Annual Meeting

Disastrous Displacements

Vietnamese Americans in New Orleans East

Marguerite Nguyen | Oct 21, 2021

In Eric Nguyen’s 2021 debut novel, Things We Lost to the Water, a bayou in New Orleans East acts as a record of the local Vietnamese refugee community. It holds the objects and organisms of everyday life, including soda cans, plastic bags, even a pet frog named Toto, and harbors the stress, despair, and desires of life in the city that the community shares only with this space. In this novel, the first published by a Vietnamese American from New Orleans, the bayou serves as an archive of one of the densest Vietnamese American communities in the country.

Lime-green box printed with a New Orleans–style house with Mardi Gras beads hanging from an iron fence. Text reads “Gather and let the good times roll” in English. By the house door is a DP Bakery logo and Vietnamese script.

During Mardi Gras, New Orleans East locals can enjoy a king cake from Dong Phuong Bakery. Marguerite Nguyen

Nguyen shines a light on a community of Vietnamese who arrived in New Orleans after the Vietnam War, when Louisiana accepted 1,000 refugees and resettled them in the city. Many originally came from the North Vietnamese villages of Phat Diem and Bui Chu, Catholic areas with a history of anticolonial leadership, trained militias, and political autonomy. When the State of Vietnam was divided at the 17th parallel in 1954, these parishes’ bishops led migrations of Catholics and Buddhists who wanted to resettle in the South and helped to reestablish their Catholic subparishes from the North. Philip Hannan, archbishop of New Orleans, spearheaded the resettlement effort in Louisiana, traveling to Fort Chaffee in Arkansas in 1975 and bringing refugees back to be resettled by the Archdiocese of New Orleans and Catholic Charities.

New Orleans East, where 30 percent of the population is Vietnamese American, is so far on the outskirts that it is not uncommon to hear many New Orleanians say that they have never been to this part of the Crescent City. Yet thousands of Vietnamese Americans have lived within a one-and-a-half-mile radius in a neighborhood called Village de l’est since 1975. Saturday-morning markets, South Vietnamese flags, and streets bearing names such as Saigon Drive dot the geography, while Mary Queen of Vietnam Church (MQVN) serves as a community anchor, offering masses in Vietnamese, English, and Spanish.

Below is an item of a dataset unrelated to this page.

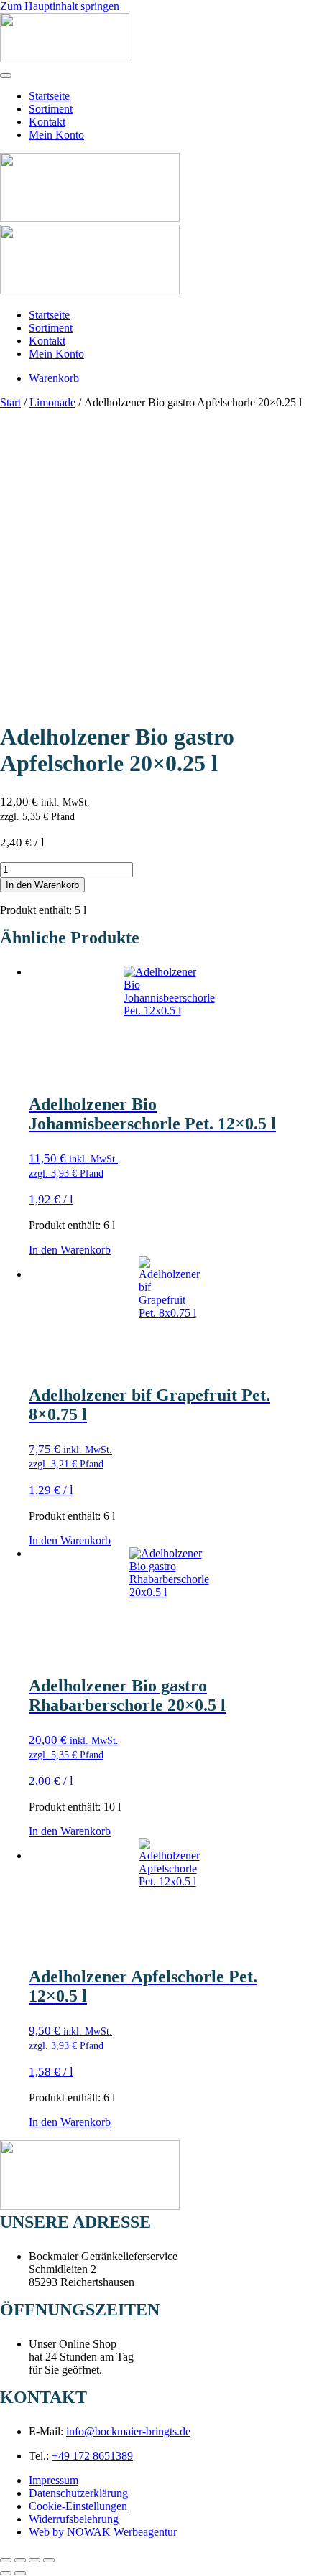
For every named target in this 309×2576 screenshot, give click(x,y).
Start (10, 402)
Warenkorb (54, 378)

Vietnamese Americans in New Orleans East have experienced multiple forced displacements: in Vietnam, across the Pacific Ocean, and along the Gulf coast. Their experiences of colonialism, war, and environmental disasters (which, if not man-made, are the products of human decisions) have provided the foundations for grassroots activism in the community. This longer history of collective forced migration contextualizes this community’s transplantation to New Orleans East and repeated displacements due to disaster in their new home. Some Vietnamese refugees would refer to the evacuation during Hurricane Katrina as their third experience of forced displacement—only, this time, there was hope of returning.

When the first refugees arrived in 1975, two decades after their initial displacement from North Vietnam, residents and leaders at local and state levels disagreed over their resettlement. The press described some longtime residents and community leaders as worried that refugees would become permanently dependent on government aid, compound the challenges of a recession, and exacerbate already-tense race relations. Some Black residents expressed concern that resources they felt should have gone to their communities were being directed to these newcomers, while others pointed out that African Americans and Vietnamese were both victims of imperialism and should find a way to work together. Local Vietnamese-language publications of the early 1980s reveal pointed efforts to cultivate leadership within the community, correct erroneous information about refugees, and foster ties with other communities of color.

Despite these tensions, Vietnamese resettlement in New Orleans happened. Catholic Charities placed Vietnamese in the Versailles Arms apartment complex in New Orleans East. Housing was available there because a brief period of development in the 1960s, centered on the construction of a NASA plant, did not result in an anticipated boom and demand for housing. By the time Vietnamese arrived, the area was associated with blight and existed in obscurity next to the more iconic areas of the city, such as the French Quarter and Garden District.

New Orleans East is so far on the outskirts that it is not uncommon to hear New Orleanians say that they have never been there.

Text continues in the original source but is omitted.